Discuss the financial instruments used in international. financing

sourcesofb.f
cbse

#1

The financial instruments used in international financing are as follows :

  1. Commercial banks : Commercial banks all over the world extend foreign currency loans for business purposes. They are an important source of financing non-trade international operations. The type of loans and services provided by banks vary from country to country. For example, Standard Chartered emerged as a major source of foreign currency loans to the Indian industry.
  2. International agencies and development banks: A number of international agencies and development banks have emerged over the years to finance international trade and business. These bodies provide long and medium term loans and grants to promote the development of economically backward areas in the world.

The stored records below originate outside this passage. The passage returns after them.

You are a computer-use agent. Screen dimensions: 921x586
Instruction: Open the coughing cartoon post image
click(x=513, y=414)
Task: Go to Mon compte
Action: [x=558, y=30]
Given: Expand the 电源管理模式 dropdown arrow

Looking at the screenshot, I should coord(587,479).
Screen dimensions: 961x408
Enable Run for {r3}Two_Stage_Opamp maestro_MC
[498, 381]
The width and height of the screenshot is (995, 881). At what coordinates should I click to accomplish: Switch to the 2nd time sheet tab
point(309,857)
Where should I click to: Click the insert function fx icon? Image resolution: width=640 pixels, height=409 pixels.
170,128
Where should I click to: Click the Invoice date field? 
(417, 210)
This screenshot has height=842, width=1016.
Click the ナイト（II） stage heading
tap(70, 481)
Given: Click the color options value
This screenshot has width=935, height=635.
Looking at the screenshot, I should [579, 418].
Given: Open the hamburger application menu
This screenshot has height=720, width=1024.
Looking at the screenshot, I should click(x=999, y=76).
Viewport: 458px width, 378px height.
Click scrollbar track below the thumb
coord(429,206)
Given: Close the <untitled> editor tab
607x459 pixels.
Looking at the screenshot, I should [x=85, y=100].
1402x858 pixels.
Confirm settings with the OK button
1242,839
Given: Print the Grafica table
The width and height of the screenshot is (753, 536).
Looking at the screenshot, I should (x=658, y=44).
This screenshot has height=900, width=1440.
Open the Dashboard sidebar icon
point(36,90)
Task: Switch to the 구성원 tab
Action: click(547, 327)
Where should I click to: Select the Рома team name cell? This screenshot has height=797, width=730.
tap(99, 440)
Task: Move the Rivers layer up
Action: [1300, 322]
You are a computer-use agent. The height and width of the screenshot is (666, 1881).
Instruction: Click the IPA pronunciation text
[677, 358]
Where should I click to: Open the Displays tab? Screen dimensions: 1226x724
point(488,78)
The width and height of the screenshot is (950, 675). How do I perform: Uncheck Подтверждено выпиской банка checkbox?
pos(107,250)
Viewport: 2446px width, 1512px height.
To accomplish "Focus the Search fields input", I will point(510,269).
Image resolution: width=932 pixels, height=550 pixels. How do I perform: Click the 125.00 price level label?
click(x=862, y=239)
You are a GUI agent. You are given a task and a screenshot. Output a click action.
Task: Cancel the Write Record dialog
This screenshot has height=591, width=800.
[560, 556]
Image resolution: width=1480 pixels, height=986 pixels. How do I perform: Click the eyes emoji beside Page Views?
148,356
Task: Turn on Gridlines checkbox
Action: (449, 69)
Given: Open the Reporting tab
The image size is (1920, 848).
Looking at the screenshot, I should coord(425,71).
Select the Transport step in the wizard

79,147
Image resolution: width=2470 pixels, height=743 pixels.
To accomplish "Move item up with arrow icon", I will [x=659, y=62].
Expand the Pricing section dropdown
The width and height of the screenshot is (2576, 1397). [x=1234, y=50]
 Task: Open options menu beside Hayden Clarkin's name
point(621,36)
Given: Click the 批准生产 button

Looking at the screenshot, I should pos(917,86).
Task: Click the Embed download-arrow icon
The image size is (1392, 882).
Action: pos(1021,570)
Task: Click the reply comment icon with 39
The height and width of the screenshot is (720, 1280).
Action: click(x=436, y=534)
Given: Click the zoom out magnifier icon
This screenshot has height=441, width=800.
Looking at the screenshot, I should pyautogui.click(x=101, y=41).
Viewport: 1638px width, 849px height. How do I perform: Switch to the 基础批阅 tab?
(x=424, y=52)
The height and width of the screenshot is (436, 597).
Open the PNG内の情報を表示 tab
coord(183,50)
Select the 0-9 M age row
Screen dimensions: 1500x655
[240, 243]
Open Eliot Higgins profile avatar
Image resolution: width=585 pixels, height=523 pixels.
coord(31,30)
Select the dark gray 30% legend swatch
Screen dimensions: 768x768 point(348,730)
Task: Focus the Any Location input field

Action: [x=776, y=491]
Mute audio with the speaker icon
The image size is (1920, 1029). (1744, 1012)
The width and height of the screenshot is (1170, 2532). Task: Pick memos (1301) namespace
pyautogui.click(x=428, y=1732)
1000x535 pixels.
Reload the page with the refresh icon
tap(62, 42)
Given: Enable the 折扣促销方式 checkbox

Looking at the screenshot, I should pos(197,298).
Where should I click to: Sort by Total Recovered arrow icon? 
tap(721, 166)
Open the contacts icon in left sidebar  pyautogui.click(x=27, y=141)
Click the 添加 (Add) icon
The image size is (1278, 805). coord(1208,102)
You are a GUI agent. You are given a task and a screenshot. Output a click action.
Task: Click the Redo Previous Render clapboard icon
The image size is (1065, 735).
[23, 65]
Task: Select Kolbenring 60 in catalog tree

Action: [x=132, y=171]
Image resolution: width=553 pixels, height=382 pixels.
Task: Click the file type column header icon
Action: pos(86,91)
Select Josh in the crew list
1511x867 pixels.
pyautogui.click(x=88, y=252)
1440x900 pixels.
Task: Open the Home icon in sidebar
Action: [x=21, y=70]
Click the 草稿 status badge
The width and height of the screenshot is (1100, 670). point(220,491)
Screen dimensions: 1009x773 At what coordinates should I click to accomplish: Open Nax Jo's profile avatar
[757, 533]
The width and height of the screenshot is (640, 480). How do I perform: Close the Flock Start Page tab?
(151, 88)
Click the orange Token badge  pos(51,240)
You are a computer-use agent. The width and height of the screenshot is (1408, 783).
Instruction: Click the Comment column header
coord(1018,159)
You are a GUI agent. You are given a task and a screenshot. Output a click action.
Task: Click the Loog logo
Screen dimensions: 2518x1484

These bodies were set up by the governments of developing countries
    of the world at national, regional and international levels for funding various projects. The more notable amongst them include Inter-national finance Corporation (IFC), EXIM Bank and Asian Development Bank.
  3. International Capital Markets : Modem organisations including multinational companies depend upon sizeable borrowings in rupees as well as in foreign currency. Prominent financial instruments used for this purpose are :
    (i) Global Depository Receipts (GDR’s) : The local currency shares of a company are delivered to the depository bank. The depository bank issues depository receipts against these shares. Such depository receipts denominated in US dollars are known as Global Depository Receipts (GDR).
    (ii) American Depository Receipts (ADR’s) : The depository receipts issued by a company in the US are known as American Depository Receipts.
    (iii) Foreign Currency Convertible Bonds (FCCB): Foreign currency convertible bonds are equity linked debt securities that are to be converted into equity or depository receipts after a specific period. Thus, a holder of FCCB has the option of either converting them into equity shares at a predetermined price or exchange rate or retaining the bonds.